Problem statement
Lines to return, exactly: from the line with "Select the Pages" to the line with "the AFP logo" in the entries below, both included.

START Raw data

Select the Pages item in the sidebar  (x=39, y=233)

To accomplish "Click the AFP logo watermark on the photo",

END Raw data
START Raw data

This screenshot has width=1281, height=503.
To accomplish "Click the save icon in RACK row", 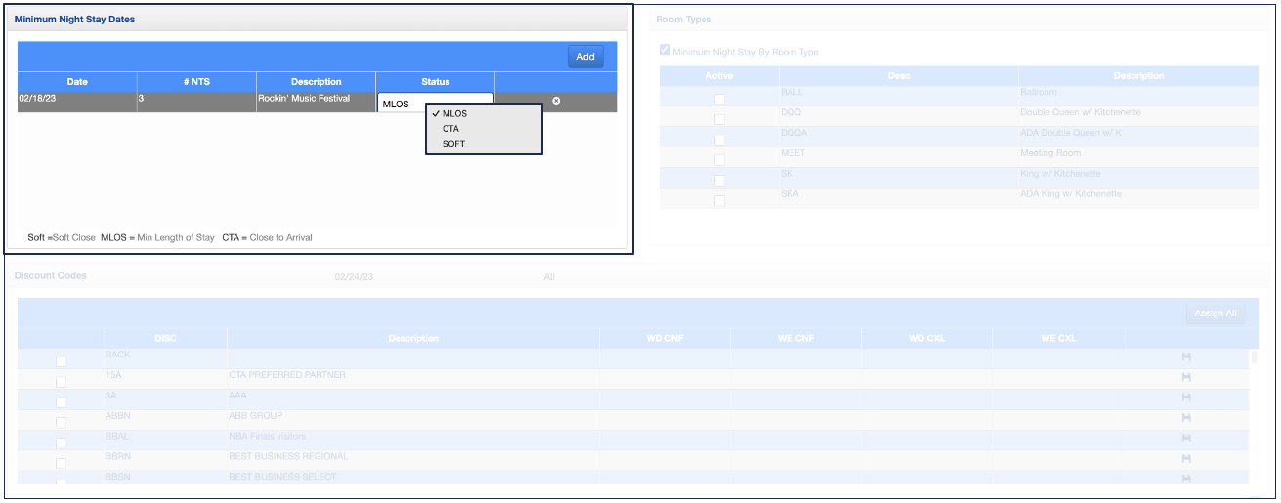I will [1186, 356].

END Raw data
START Raw data

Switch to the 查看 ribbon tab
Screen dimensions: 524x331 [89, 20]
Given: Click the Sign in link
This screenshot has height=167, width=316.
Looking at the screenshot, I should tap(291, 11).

END Raw data

Response to this exercise
Select the Pages item in the sidebar  (x=39, y=233)

To accomplish "Click the AFP logo watermark on the photo",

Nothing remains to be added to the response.